[[ Data excerpts open ]]

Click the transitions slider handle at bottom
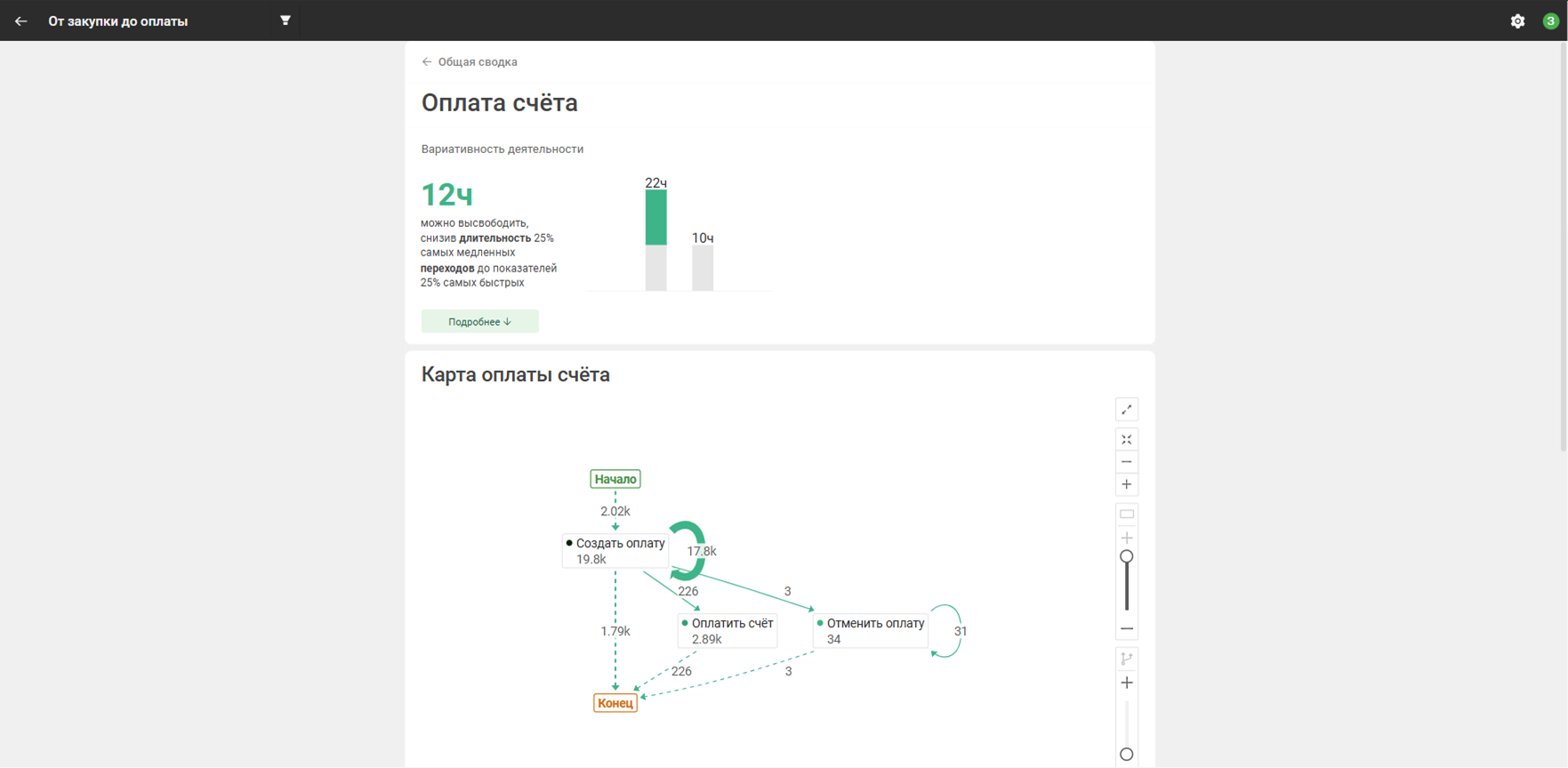Image resolution: width=1568 pixels, height=768 pixels. [x=1126, y=755]
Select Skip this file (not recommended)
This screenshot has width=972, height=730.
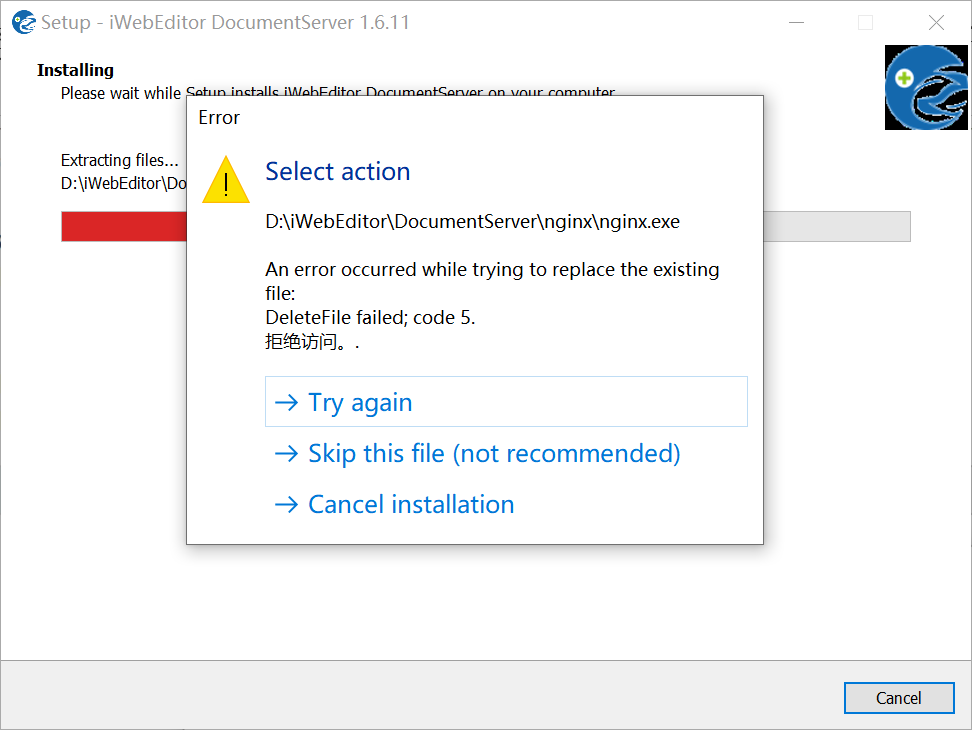(494, 453)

[[ Data excerpts closed ]]

Write the records out once more, exactly as they appear, with no pictures.

Answer for the task:
Click the transitions slider handle at bottom
Image resolution: width=1568 pixels, height=768 pixels. [x=1126, y=755]
Select Skip this file (not recommended)
This screenshot has width=972, height=730.
(494, 453)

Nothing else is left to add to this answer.